### TASKS TO PERFORM
• 1. Decide whether each statement agrees with the Channeling Marjorie passage: (a) Cross Creek is described as now being a place of solitude; (b) the quotation from Marjorie Kinnan Rawlings says that being among woods animals narrows one's world; (c) visitors to the area are said to go out to look at land that has no zoo or restaurant attached. For each, answer yes or no and quote the deciding words.
• 2. Write the next part of the Channeling Marjorie passage, continuing after its final sentence.

### SUPPLIED TEXT

Channeling Marjorie is
an attempt, (an admittedly rough and untutored attempt), to search for meaning
in the journey that took Marjorie Rawlings to the isolated and rural community
that was Cross Creek. It is now a place
of solitude, a fitting memorial for one who treasured the natural beauty of the
region and captured it so well in her writing.
Note: The following represents just a few excerpts from the Channeling Margie Journals in "My Grandmother's Shakespeare"...AS
My Grandmother's Shakespeare
Creatures
“It is impossible to be among the woods
animals on their own ground without a feeling of expanding one’s own world.” —Marjorie Kinnan Rawlings
The Woods Are Lovely
Robert Frost says
The woods are lovely, dark and deep,
But I have promises to keep
And miles to go before I sleep
The woods where the animals live and play are out of
touch with the reality I face. No one wants to know about the animals that live
in the woods anymore. And the people who visit the area go to museums to look
at grasslands and marshes and woody areas. They don’t actually go out to look
at a piece of land without a zoo or a restaurant or an amusement park attached.

### DATA PROVIDED
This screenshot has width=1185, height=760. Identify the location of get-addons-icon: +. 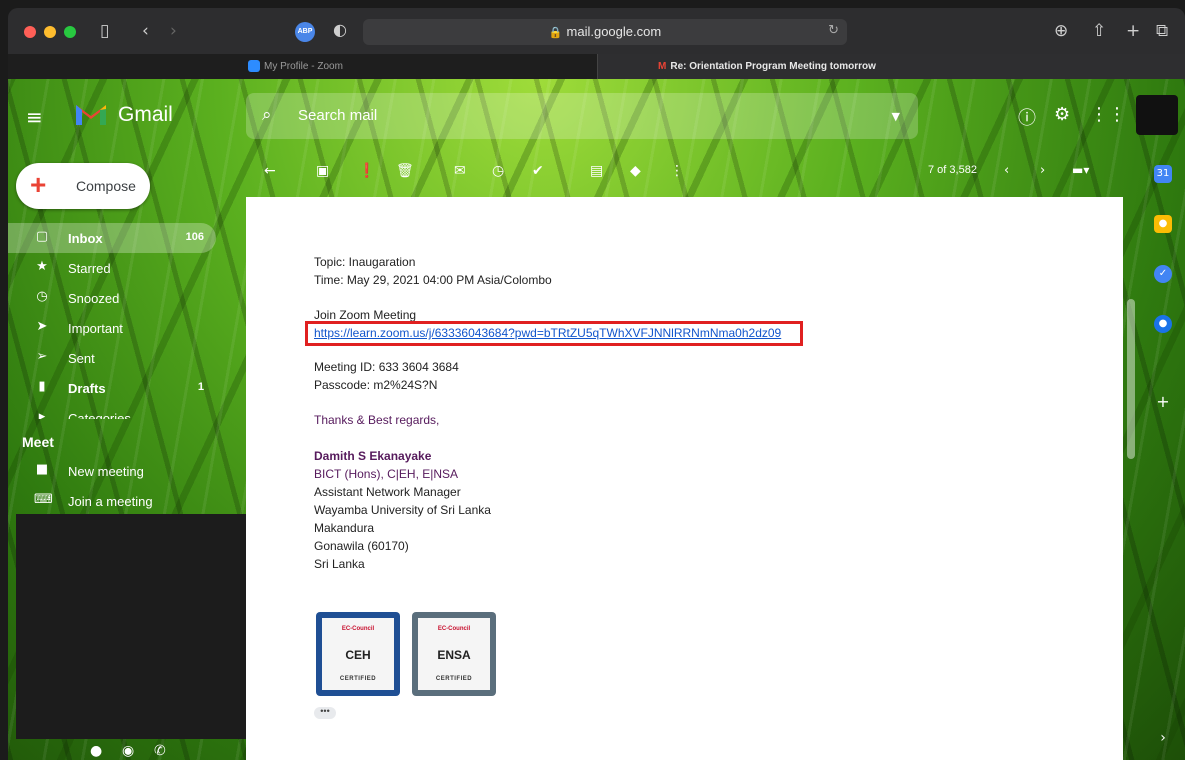
(1163, 402).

### OUTPUTS BY TASK
• 1.
(a) Yes: "It is now a place of solitude"
(b) No: "a feeling of expanding one’s own world."
(c) No: "They don’t actually go out to look at a piece of land without a zoo or a restaurant or an amusement park attached."

• 2.
There are some people, very few among us actually, who
do like to live in the woods. Those kinds of people can be very peculiar. But
there is a certain purity of spirit found in those who are attracted to the
road less traveled and the road not taken. The type of pushback against the
corporate powers that be is the type of back-to-nature movement that has existed
earlier, in this country, but this time it does feel like the people have
caught up to the message.
People are tired of bullshit. And it is so prevalent
in our society that it creeps up your leg, fills your shoes, and overflows from
every countertop in your home. That is why the kinds of animals that exist in
nature—the cows and the birds, the wolves and dogs and pigs—are the only ones
left with any kind of “street cred” concerning the purity of spirit of living
in the woods. They are as one with the forest dwellers, and we must look to the
land for our answers. The answers are given up in only the purist of spirits,
and we cannot be trusted to see through the filters and lens provided by man.
That is the answer to the question, “Why does a bear live in the woods?”
Because it can.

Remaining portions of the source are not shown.